La historia que cuenta me hizo recordar al doctor Samuel Johnson cuando dice que la sabiduría consiste no tanto en poseer el conocimiento absoluto como en saber buscar lo que uno no conoce; me hizo preguntarme si el libro de Millán era también para adultos o si yo tenía mente infantil a la Spilberg. Llevaba horas intentando leer a Nietzsche; a Vasari; a Sciascia sobre Pirandelo sin avanzar; había vuelto a leer The Modern Movement, de Cyril Connolly, para dejar de estar sentada viendo el vacío sin tener del todo claro en qué consiste meditar cuando, de pronto, encontré y leí a Millán y volví a despertar.
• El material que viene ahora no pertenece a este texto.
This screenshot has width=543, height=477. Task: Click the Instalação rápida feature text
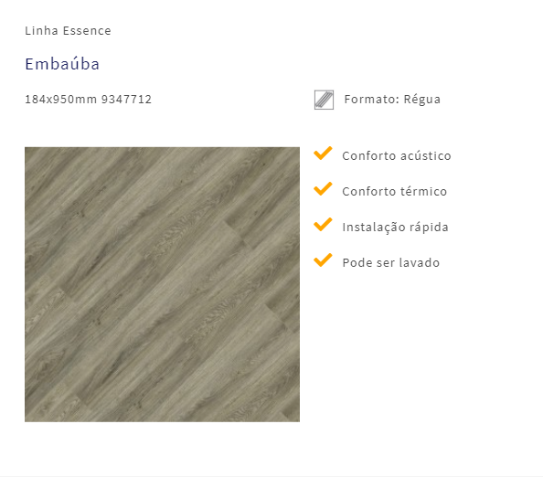(x=395, y=228)
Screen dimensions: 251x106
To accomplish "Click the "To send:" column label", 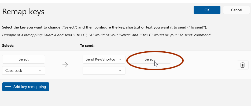I will coord(87,46).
Ahora se lo debo a Millán, como en otra ocasión a una tela de araña que a mí, enemiga de los arácnidos, me maravilló. ¡Si puedo encontrar la belleza en la perfección de una telaraña, estoy viva! ¡Si puedo leer con interés un libro para niños, tengo la conciencia alerta!

Es muy necesario toparse con vibraciones que te hagan sentir el peso y el volumen de tu existencia, y debes atreverte a confesar que en la mayoría de las situaciones no son los grandes episodios sino los pequeños acontecimientos los que te zarandearán de tu inercia y te devolverán a la vida e, incluso, a la capacidad de contemplación.
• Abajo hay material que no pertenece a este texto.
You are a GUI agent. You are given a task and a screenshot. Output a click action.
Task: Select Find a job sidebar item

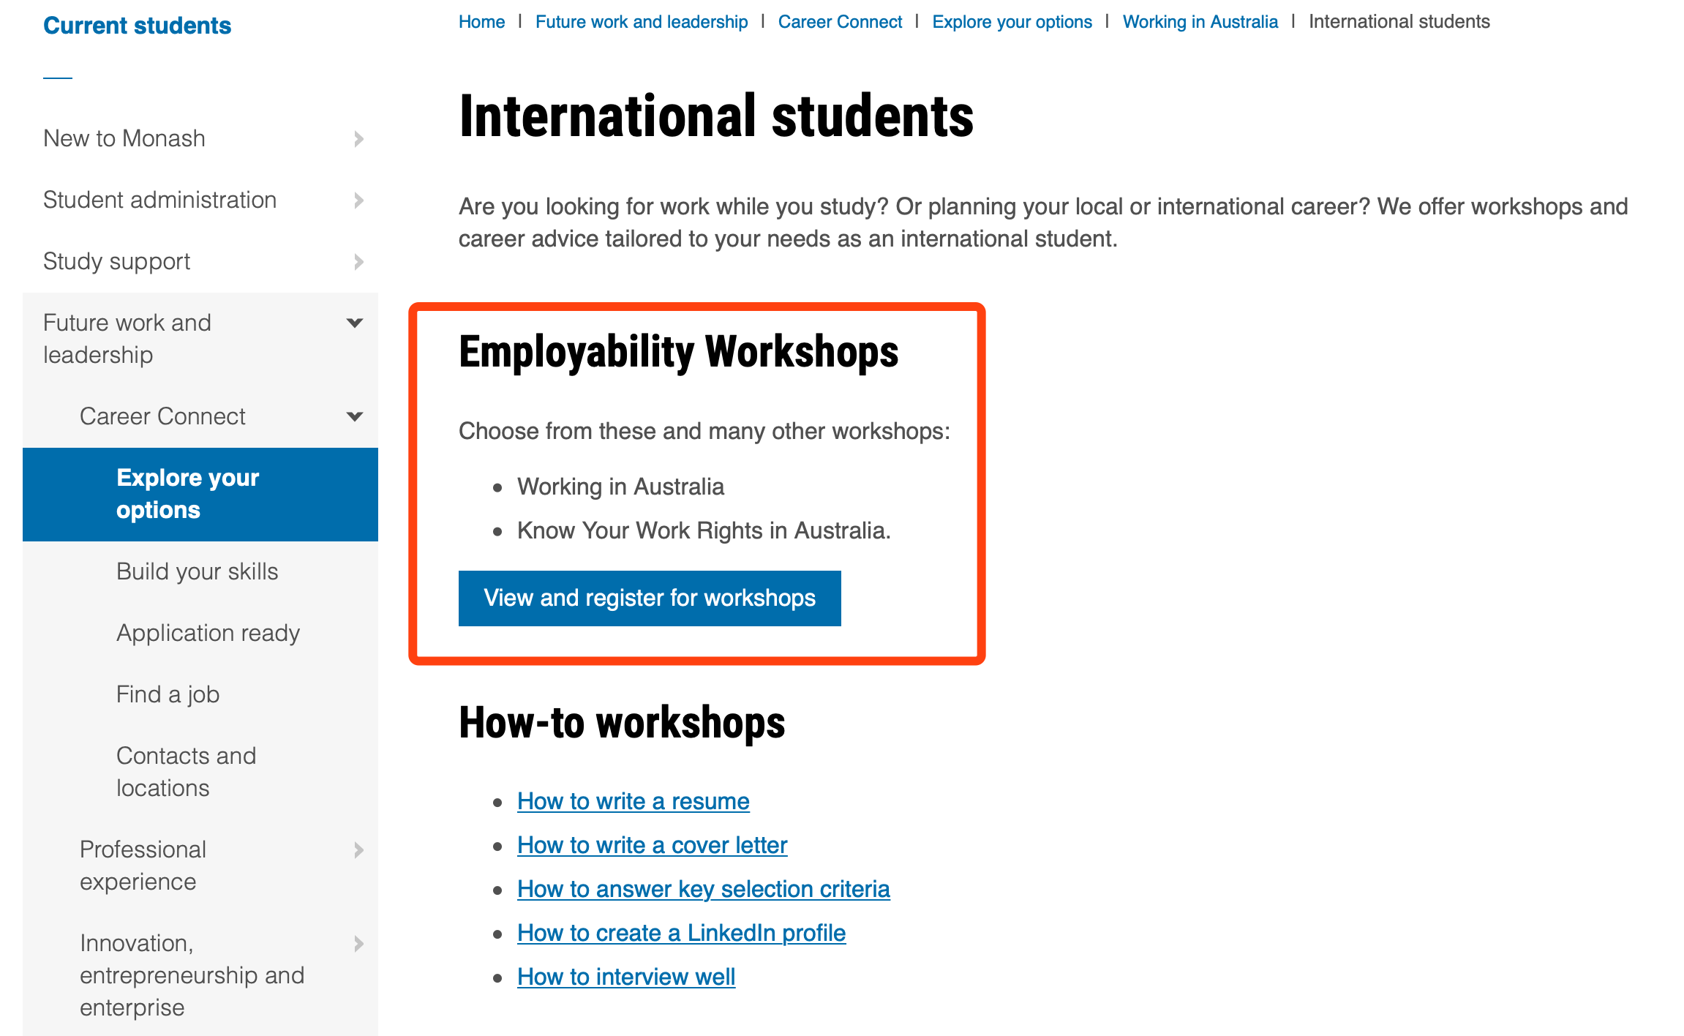click(168, 694)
Alguna vez visité un sanatorio siquiátrico y me escandalicé del estado de su biblioteca. No tenía sino libros técnicos y especializados que, comoquiera que sea, los pacientes difícilmente podrían leer y disfrutar. Mi desánimo fue tal que quise emprender la misión de crear una biblioteca para los internos pero, al comentárselo a un representante del personal, supe por qué mi sueño era imposible. "Apenas si se pueden concentrar", me dijo; "les da miedo internarse en la lectura, ya que sienten que se morirán en el intento."
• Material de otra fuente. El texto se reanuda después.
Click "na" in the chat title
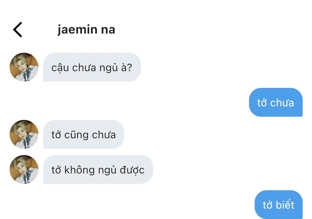 coord(108,30)
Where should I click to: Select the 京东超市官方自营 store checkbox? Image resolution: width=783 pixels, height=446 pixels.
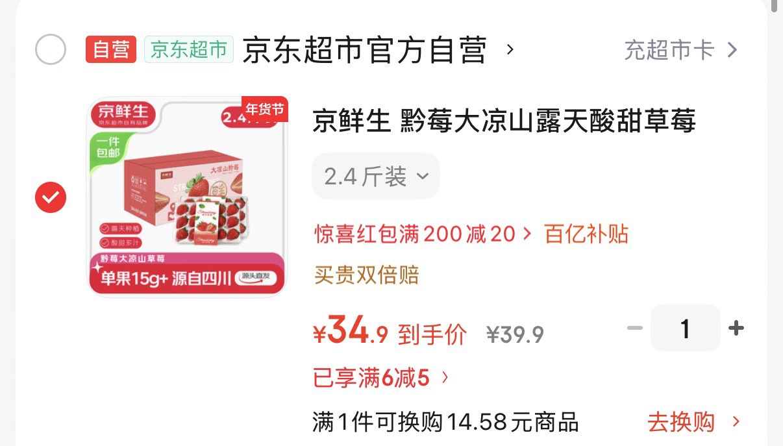[x=50, y=49]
Después de leer el libro de Millán, me atrevería a desafiar semejante comentario. No creo que haya mente, ni infantil ni enferma, incapaz de adentrarse en una lectura tan entretenida, moderna, divertida y didáctica como la que presenta C. De cualquier modo, me devolvió el deseo de organizar una biblioteca para el siquiátrico y proponer un experimento a las autoridades: si nadie lee nada de ella en un mes, cerrarla; o, en el otro extremo, encerrarme a mí en el hospital por ilusa, por no tener los pies en la tierra, aun cuando estuviera capacitada para leer la totalidad del contenido de la biblioteca.

Es muy difícil escribir un libro para niños. Y es más difícil escribir un libro para niños que un lector adulto asimismo pueda disfrutar, por lo que C. resulta ser bastante excepcional.

Me llama la atención que, a pesar de haber sido un libro que en Europa hubiera despertado interés, pues cuenta con varias rediciones y reimpresiones en España y ha sido traducido a otras lenguas, no sea un libro que se consiga en México. Yo lo propondría para las famosas bibliotecas de aula, lo leería en voz alta en los kínderes y en los salones de té, y no creería en un lector adulto que, tras haberlo leído, comentara que el libro lo aburrió y no tuvo nada que enseñarle.

En pocas palabras, me da mucho gusto haber entrado en tan buen contacto con C., de mi buen y viejo amigo José Antonio Millán.